Гэн сглотнул внезапно переполнившую рот слюну и постарался взглянуть на Роксану отстраненно, по-деловому.

– Он достоин любви к вам. Он говорит: «Я вас люблю». – Гэн позволил себе ввести в перевод свои собственные слова, чтобы все выглядело как можно более прилично.

– Он любит мое пение?

– Нет, он любит вас, – уточнил Гэн. Уточнять здесь что-то у Федорова нужды не было. Русский улыбался.

Вот теперь Роксана отвела взгляд.
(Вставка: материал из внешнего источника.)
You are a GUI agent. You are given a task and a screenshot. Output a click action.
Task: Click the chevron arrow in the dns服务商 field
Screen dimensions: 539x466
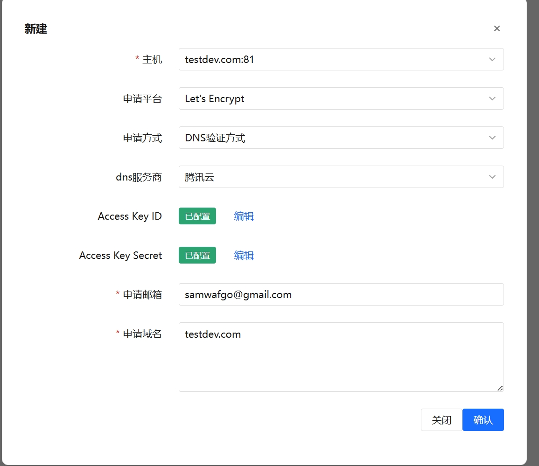point(492,177)
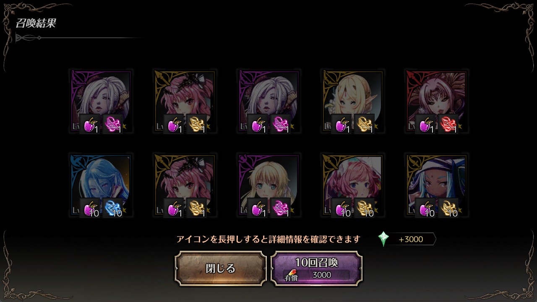This screenshot has width=537, height=302.
Task: Select the pink twin-tail character in the top row
Action: pyautogui.click(x=185, y=102)
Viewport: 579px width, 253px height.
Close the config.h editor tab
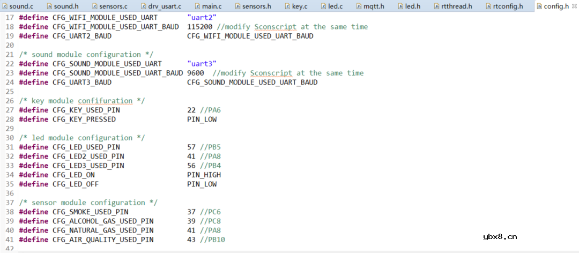click(574, 6)
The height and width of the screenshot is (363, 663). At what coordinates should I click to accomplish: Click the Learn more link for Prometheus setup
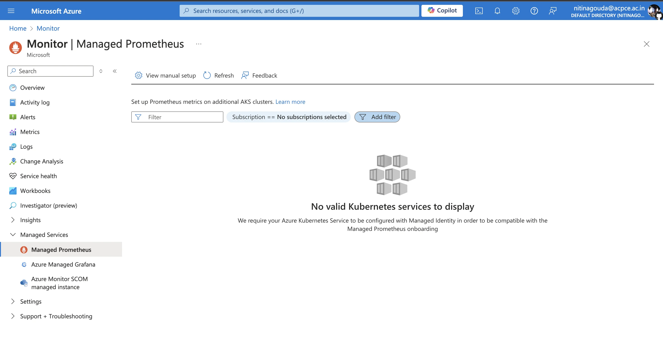click(x=290, y=102)
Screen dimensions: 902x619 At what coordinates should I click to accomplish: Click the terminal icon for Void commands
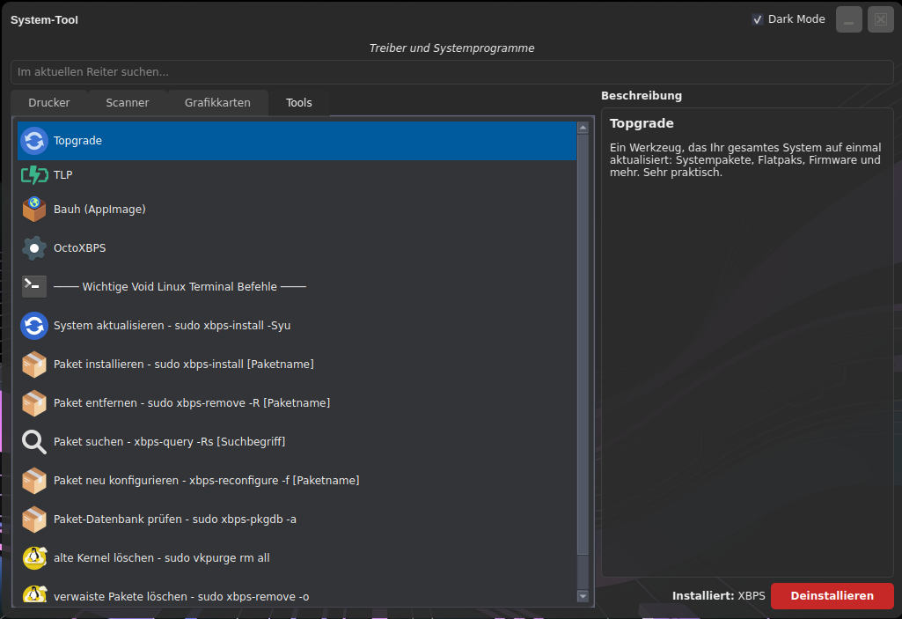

Она глубоко вдохнула и некоторое время смотрела в окно, как будто обдумывая только что полученное предложение. Потом с улыбкой повернулась к Федорову. Выражение ее лица было таким безмятежным, таким нежным, что на секунду Гэн подумал: а не влюбилась ли и она в русского? Но разве возможно, чтобы подобное признание сразу же возымело желаемый эффект? Чтобы она полюбила его просто за то, что он любит ее?